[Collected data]
>> Begin

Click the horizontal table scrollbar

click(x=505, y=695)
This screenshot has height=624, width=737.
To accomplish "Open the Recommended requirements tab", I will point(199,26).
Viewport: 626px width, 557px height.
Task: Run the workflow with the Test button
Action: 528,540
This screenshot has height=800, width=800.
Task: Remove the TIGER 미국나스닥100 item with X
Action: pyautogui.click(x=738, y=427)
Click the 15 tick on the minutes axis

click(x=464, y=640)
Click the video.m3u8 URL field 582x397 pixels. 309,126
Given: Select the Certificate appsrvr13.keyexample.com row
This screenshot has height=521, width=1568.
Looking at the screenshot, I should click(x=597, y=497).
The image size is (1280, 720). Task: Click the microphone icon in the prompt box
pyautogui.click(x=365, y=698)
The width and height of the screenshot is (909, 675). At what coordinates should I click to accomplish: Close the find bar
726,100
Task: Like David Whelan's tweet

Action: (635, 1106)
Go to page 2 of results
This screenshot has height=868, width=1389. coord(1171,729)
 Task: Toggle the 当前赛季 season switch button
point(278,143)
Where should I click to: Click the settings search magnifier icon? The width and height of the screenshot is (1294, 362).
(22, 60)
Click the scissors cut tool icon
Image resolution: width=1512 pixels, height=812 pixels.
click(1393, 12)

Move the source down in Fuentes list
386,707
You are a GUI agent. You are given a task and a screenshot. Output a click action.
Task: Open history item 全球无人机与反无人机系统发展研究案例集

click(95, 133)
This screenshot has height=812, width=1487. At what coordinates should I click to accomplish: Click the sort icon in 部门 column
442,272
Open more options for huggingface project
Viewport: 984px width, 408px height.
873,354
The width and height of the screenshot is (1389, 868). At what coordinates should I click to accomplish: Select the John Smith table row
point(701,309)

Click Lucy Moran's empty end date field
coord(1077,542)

>> End

Objective:
Return, unchanged, everything in the records above from the line containing "You are a GUI" down to their last line.

Response:
You are a GUI agent. You are given a task and a screenshot. Output a click action.
Task: Open history item 全球无人机与反无人机系统发展研究案例集

click(95, 133)
This screenshot has height=812, width=1487. At what coordinates should I click to accomplish: Click the sort icon in 部门 column
442,272
Open more options for huggingface project
Viewport: 984px width, 408px height.
873,354
The width and height of the screenshot is (1389, 868). At what coordinates should I click to accomplish: Select the John Smith table row
point(701,309)

Click Lucy Moran's empty end date field
coord(1077,542)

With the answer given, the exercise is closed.